David Black posted on December 05, 2009 17:48

· No Network manager should have the power to tell teachers what they can and cannot access from the Internet!
· Real work is not teaching teachers technology, but teaching teachers how children respond to technology.
· The next time you do a PD on technology, have students in the room, or the PD is not real world.
· I can show you how to use technology in 1 hr, but to teach you to give up control may take a career.
· School's current mission is to transfer knowledge, now it must become to shift control -teachers to students.
· The tools are free, so how do we get teachers to adopt it.
· Students keep making the same mistake on tests as homework because the brain records the mistake without instant feedback
· We should teach 3 skills: find information needed, collaborate globally, teach students to be self directed.
· Schools will not change until the pressure from the outside to change is greater than pressure inside to stay the same.

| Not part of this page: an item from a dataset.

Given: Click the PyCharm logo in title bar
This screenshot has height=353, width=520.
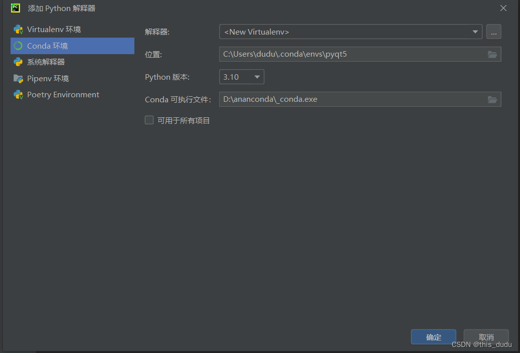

· Don't teach students specific skills, teach them to use tools and how to problem solve.
· The world is fundamentally going to change, and schools don't keep up.
· The first thing I would do is teach students to create content to help other students learn better.
· Research shows a student's voice has more impact on students in MS than a teacher's voice. Have them teach!
· If you are a history teacher, you live for the why questions.
· Use site:uk (or other country code) to get sites from countries you are studying or books you are reading.
· If we don't teach American kids empathy, they won't get the jobs we need them to get.
· With archive.org, if it was ever on the Internet, it is always on the Internet.
WOW! So much of this is so easy to do and understand, yet it is so hard for educators (as it is with the rest of the population) to break the habits of the past and to be visionary in thinking and teaching. Yet that is what each of us in Lutheran education is called to do. We are called to do the VERY BEST we can for all of our students. Simply using the same instructional models and management principles year after year is not enough. We MUST engage students in new ways with the technological gifts with which we have been blessed to best prepare students for THEIR future.
When I go back to the classroom on Monday morning, I will re-commit myself to the hard work of making these things happen. The future of our children and our schools depends upon it.